▶ Task directions: Retype each record exactly, please. Skip none.

▶ Records for this task:
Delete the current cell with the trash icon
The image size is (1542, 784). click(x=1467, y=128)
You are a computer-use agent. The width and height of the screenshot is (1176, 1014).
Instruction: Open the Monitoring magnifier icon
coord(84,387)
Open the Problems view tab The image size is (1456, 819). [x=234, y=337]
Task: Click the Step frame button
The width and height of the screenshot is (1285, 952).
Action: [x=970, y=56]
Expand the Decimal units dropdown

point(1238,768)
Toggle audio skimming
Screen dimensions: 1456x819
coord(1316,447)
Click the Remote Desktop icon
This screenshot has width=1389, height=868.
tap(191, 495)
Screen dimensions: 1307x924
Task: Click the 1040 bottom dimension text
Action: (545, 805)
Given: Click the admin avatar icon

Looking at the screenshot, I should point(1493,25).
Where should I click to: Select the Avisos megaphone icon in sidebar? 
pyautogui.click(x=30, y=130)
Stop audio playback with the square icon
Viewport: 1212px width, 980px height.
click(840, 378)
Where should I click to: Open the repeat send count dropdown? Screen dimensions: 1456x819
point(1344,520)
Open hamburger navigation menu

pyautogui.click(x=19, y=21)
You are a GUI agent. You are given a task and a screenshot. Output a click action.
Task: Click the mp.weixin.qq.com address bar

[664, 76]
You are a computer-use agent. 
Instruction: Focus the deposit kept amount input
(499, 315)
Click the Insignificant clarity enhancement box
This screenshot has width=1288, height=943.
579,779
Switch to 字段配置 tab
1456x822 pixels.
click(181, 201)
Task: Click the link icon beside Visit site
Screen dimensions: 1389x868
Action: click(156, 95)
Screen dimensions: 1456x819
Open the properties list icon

▶ Exercise solution:
Delete the current cell with the trash icon
The image size is (1542, 784). click(x=1467, y=128)
You are a computer-use agent. The width and height of the screenshot is (1176, 1014).
Instruction: Open the Monitoring magnifier icon
coord(84,387)
Open the Problems view tab The image size is (1456, 819). [x=234, y=337]
Task: Click the Step frame button
The width and height of the screenshot is (1285, 952).
Action: [x=970, y=56]
Expand the Decimal units dropdown

point(1238,768)
Toggle audio skimming
Screen dimensions: 1456x819
coord(1316,447)
Click the Remote Desktop icon
This screenshot has width=1389, height=868.
tap(191, 495)
Screen dimensions: 1307x924
Task: Click the 1040 bottom dimension text
Action: (545, 805)
Given: Click the admin avatar icon

Looking at the screenshot, I should point(1493,25).
Where should I click to: Select the Avisos megaphone icon in sidebar? 
pyautogui.click(x=30, y=130)
Stop audio playback with the square icon
Viewport: 1212px width, 980px height.
click(840, 378)
Where should I click to: Open the repeat send count dropdown? Screen dimensions: 1456x819
point(1344,520)
Open hamburger navigation menu

pyautogui.click(x=19, y=21)
You are a GUI agent. You are given a task and a screenshot. Output a click action.
Task: Click the mp.weixin.qq.com address bar

[664, 76]
You are a computer-use agent. 
Instruction: Focus the deposit kept amount input
(499, 315)
Click the Insignificant clarity enhancement box
This screenshot has width=1288, height=943.
579,779
Switch to 字段配置 tab
1456x822 pixels.
click(181, 201)
Task: Click the link icon beside Visit site
Screen dimensions: 1389x868
Action: click(156, 95)
Screen dimensions: 1456x819
Open the properties list icon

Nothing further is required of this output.